YOUR GOAL: Your task is to retype, exactly and only, the lines from the one containing "zásadami ochrany soukromí (81, 2165)" to the final line of the entries, leaving out all pictures.

(Stored data)
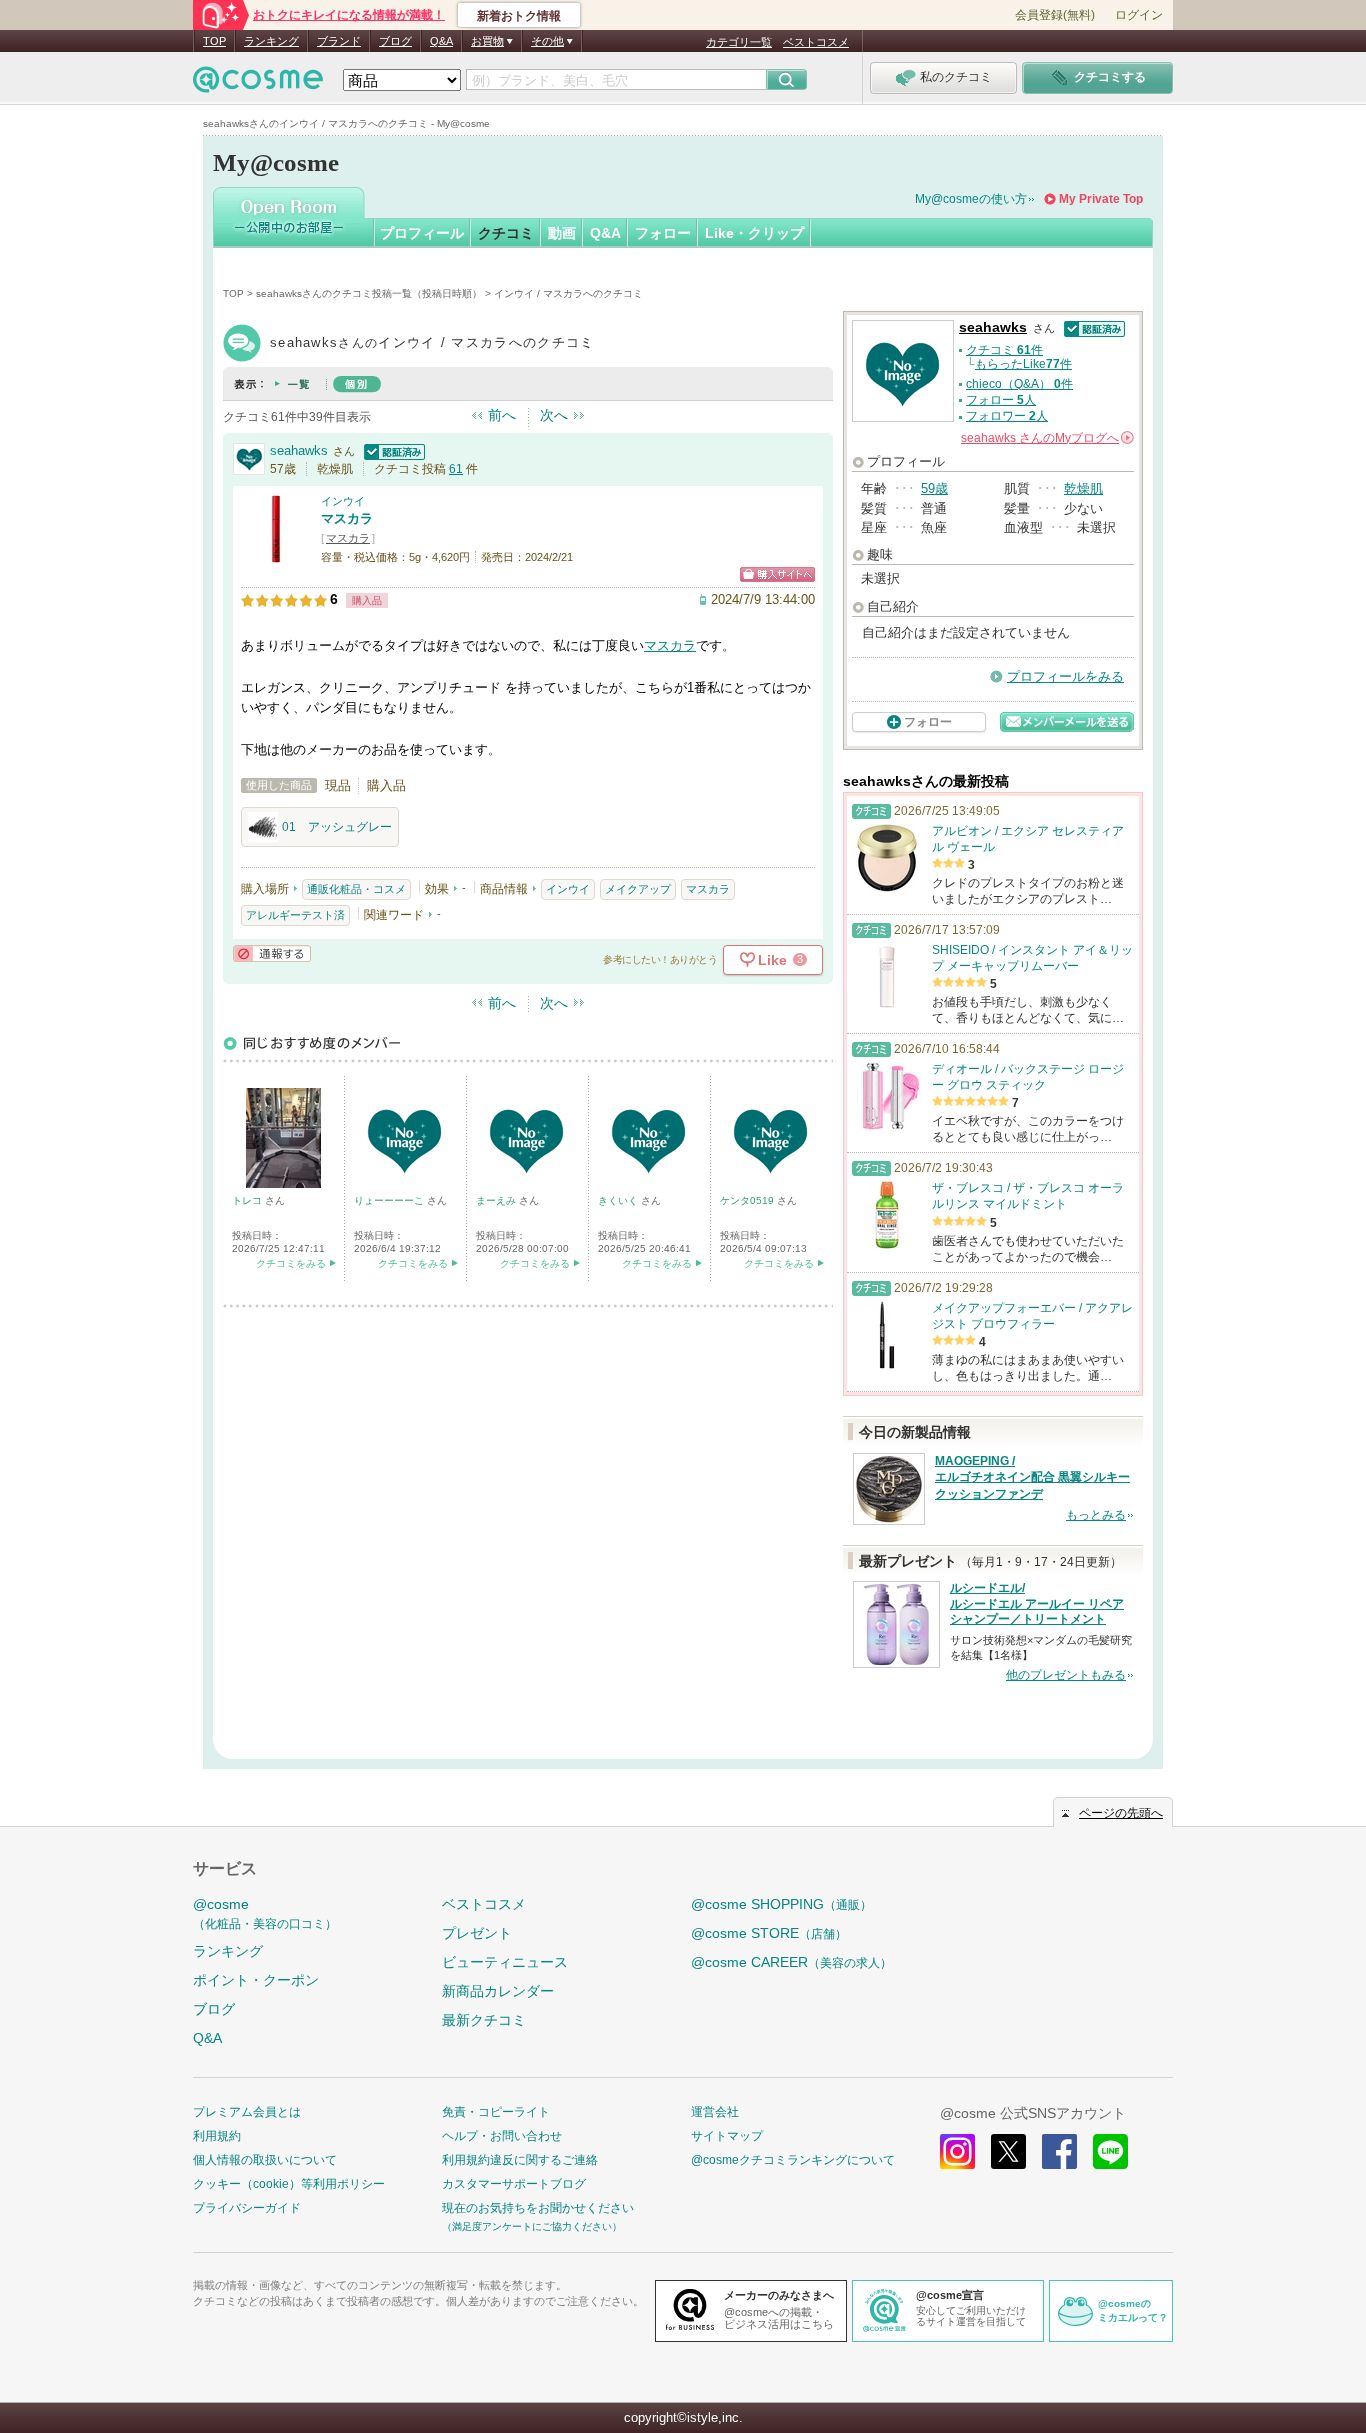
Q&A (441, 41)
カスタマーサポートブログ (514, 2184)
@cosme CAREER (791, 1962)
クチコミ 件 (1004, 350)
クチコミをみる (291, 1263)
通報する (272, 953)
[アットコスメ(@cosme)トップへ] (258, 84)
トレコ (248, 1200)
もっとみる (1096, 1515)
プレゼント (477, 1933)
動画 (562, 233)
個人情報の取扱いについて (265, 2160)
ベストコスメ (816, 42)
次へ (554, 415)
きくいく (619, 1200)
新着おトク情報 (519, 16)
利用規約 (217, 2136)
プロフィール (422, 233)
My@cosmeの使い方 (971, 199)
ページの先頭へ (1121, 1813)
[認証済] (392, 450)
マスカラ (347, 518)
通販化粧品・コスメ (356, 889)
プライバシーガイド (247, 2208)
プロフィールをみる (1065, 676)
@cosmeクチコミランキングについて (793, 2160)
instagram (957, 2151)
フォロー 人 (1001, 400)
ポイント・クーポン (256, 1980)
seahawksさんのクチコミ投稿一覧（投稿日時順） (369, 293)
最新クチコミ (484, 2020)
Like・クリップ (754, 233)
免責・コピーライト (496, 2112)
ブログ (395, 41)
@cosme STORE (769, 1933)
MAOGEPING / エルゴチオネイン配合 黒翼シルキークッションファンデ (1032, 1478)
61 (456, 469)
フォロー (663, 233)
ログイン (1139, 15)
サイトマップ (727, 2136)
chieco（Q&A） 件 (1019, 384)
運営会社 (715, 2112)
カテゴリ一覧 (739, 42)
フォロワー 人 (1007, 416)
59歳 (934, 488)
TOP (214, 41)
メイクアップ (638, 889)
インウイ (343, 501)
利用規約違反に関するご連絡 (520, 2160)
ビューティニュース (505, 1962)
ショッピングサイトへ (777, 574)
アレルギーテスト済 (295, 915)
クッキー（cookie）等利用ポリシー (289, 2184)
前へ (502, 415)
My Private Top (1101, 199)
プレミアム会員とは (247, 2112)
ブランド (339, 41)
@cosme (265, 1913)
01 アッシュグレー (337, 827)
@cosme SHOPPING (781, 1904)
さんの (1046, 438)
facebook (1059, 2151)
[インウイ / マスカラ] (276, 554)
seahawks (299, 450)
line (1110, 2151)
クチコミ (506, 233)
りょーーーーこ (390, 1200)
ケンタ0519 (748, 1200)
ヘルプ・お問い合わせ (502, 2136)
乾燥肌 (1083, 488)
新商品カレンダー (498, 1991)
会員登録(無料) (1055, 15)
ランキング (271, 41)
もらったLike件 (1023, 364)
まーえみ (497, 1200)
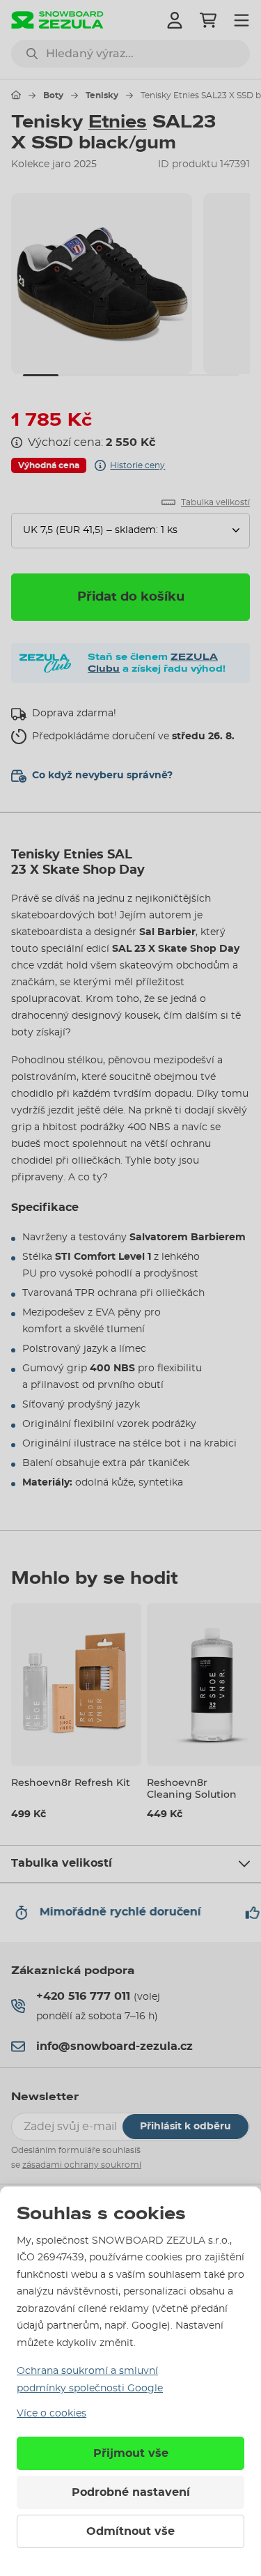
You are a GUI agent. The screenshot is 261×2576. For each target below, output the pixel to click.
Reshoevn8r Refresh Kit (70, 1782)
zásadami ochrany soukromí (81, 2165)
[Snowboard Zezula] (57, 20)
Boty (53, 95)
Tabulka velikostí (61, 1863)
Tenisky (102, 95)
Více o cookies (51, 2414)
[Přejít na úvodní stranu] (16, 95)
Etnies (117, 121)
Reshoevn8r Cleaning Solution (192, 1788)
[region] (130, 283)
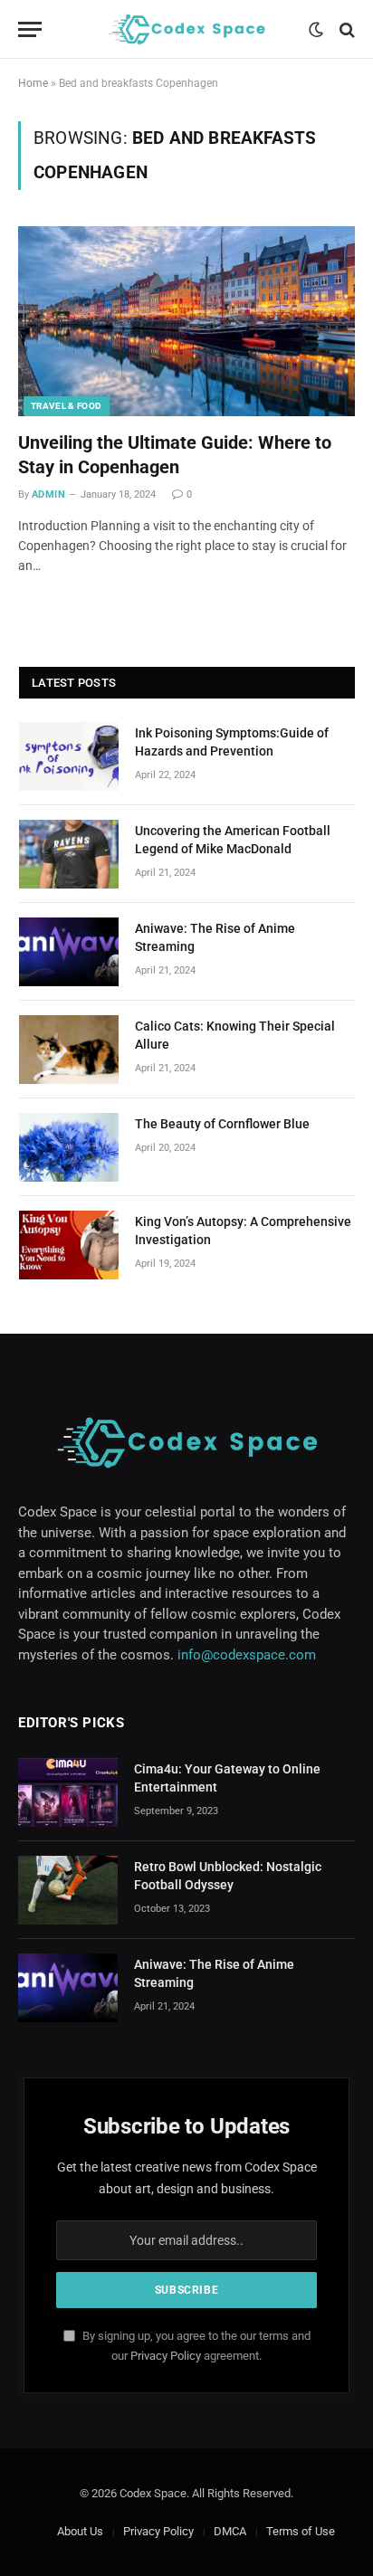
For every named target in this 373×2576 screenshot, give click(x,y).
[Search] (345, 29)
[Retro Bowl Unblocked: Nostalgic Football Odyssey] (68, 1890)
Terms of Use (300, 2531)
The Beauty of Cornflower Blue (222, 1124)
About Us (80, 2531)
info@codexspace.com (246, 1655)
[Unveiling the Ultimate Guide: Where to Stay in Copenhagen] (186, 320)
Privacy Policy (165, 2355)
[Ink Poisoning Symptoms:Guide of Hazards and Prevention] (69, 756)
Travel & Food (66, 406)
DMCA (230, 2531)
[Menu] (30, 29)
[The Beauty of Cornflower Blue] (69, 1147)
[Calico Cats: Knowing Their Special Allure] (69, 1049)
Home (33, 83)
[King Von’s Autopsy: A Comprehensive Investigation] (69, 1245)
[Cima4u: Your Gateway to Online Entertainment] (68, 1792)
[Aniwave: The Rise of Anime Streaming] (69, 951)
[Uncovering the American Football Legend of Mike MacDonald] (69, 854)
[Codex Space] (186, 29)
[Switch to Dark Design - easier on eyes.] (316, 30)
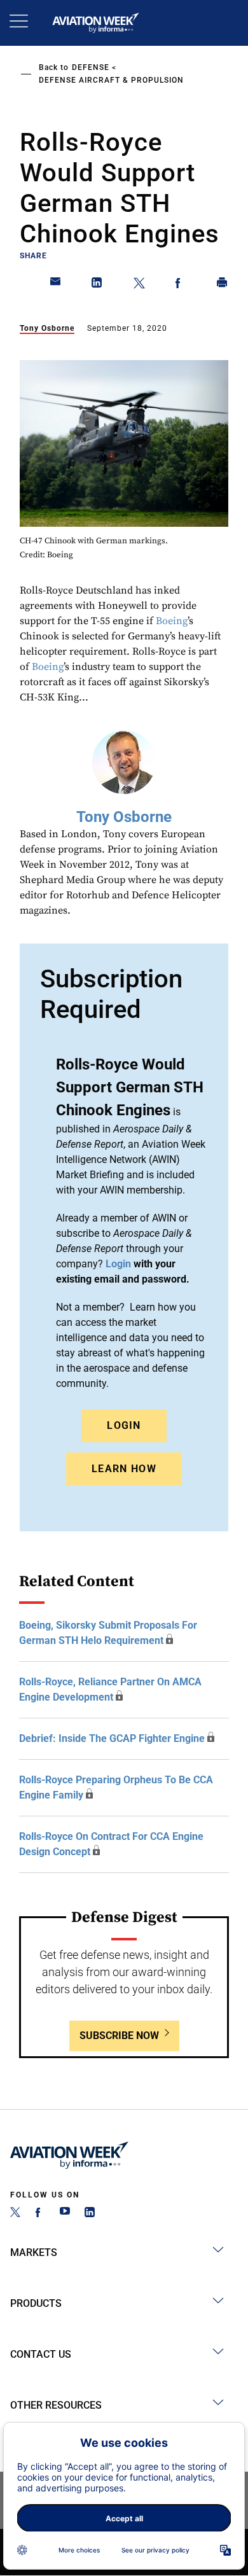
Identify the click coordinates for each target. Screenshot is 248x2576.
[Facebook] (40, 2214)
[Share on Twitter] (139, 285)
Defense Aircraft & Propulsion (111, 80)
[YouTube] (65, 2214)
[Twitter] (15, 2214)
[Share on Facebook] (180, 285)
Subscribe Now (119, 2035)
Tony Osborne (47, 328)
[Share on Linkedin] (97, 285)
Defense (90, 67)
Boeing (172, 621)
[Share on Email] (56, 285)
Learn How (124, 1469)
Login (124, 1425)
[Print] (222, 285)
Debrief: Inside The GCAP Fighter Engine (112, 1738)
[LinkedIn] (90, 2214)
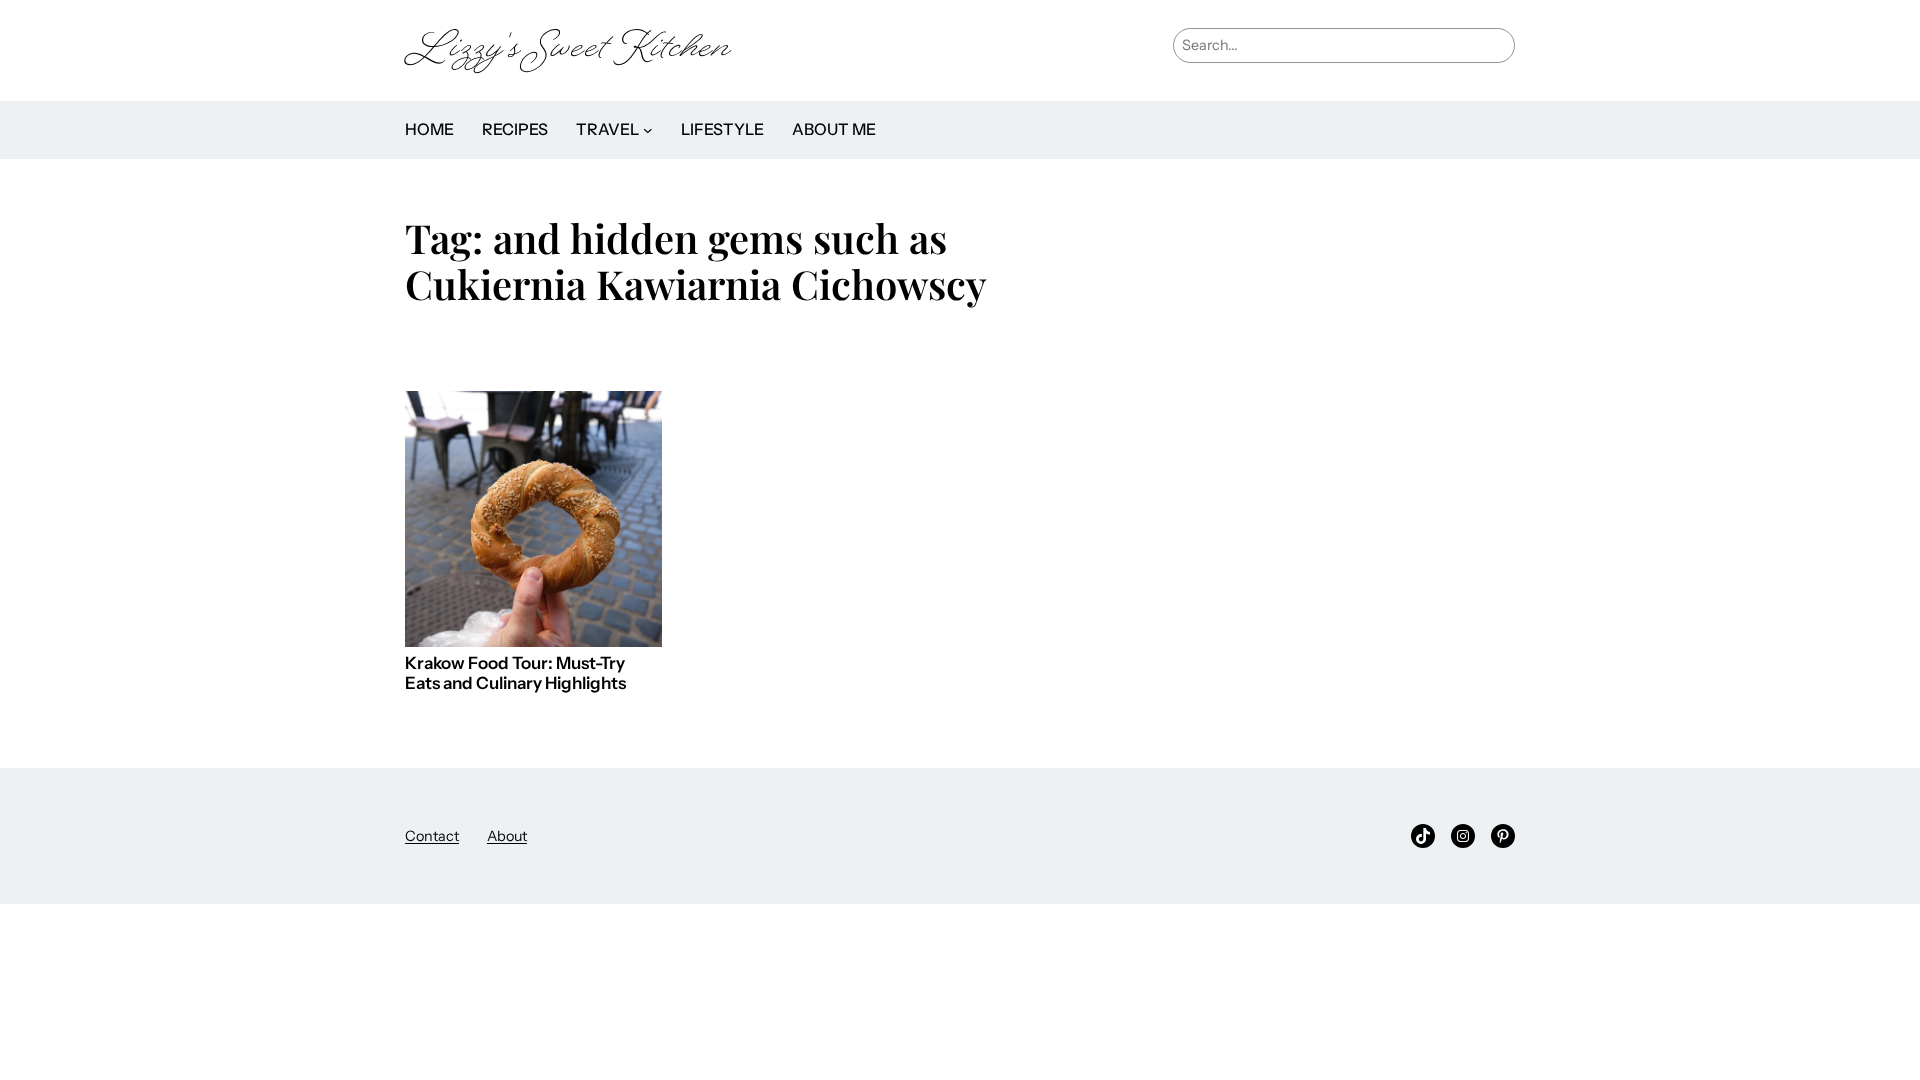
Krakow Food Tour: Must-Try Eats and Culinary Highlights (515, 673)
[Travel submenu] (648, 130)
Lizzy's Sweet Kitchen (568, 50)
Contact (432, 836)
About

COMPLETED TASK:
zásadami ochrany soukromí (81, 2165)
[Snowboard Zezula] (57, 20)
Boty (53, 95)
Tabulka velikostí (61, 1863)
Tenisky (102, 95)
Více o cookies (51, 2414)
[Přejít na úvodní stranu] (16, 95)
Etnies (117, 121)
Reshoevn8r Cleaning Solution (192, 1788)
[region] (130, 283)
For every named target in this 373×2576 screenshot, give click(x,y).
[Search] (345, 29)
[Retro Bowl Unblocked: Nostalgic Football Odyssey] (68, 1890)
Terms of Use (300, 2531)
The Beauty of Cornflower Blue (222, 1124)
About Us (80, 2531)
info@codexspace.com (246, 1655)
[Unveiling the Ultimate Guide: Where to Stay in Copenhagen] (186, 320)
Privacy Policy (165, 2355)
[Ink Poisoning Symptoms:Guide of Hazards and Prevention] (69, 756)
Travel & Food (66, 406)
DMCA (230, 2531)
[Menu] (30, 29)
[The Beauty of Cornflower Blue] (69, 1147)
[Calico Cats: Knowing Their Special Allure] (69, 1049)
Home (33, 83)
[King Von’s Autopsy: A Comprehensive Investigation] (69, 1245)
[Cima4u: Your Gateway to Online Entertainment] (68, 1792)
[Aniwave: The Rise of Anime Streaming] (69, 951)
[Uncovering the American Football Legend of Mike MacDonald] (69, 854)
[Codex Space] (186, 29)
[Switch to Dark Design - easier on eyes.] (316, 30)
Identify the click coordinates for each target. Screenshot is 248x2576.
[Facebook] (40, 2214)
[Share on Twitter] (139, 285)
Defense Aircraft & Propulsion (111, 80)
[YouTube] (65, 2214)
[Twitter] (15, 2214)
[Share on Facebook] (180, 285)
Subscribe Now (119, 2035)
Tony Osborne (47, 328)
[Share on Linkedin] (97, 285)
Defense (90, 67)
Boeing (172, 621)
[Share on Email] (56, 285)
Learn How (124, 1469)
Login (124, 1425)
[Print] (222, 285)
Debrief: Inside The GCAP Fighter Engine (112, 1738)
[LinkedIn] (90, 2214)
Krakow Food Tour: Must-Try Eats and Culinary Highlights (515, 673)
[Travel submenu] (648, 130)
Lizzy's Sweet Kitchen (568, 50)
Contact (432, 836)
About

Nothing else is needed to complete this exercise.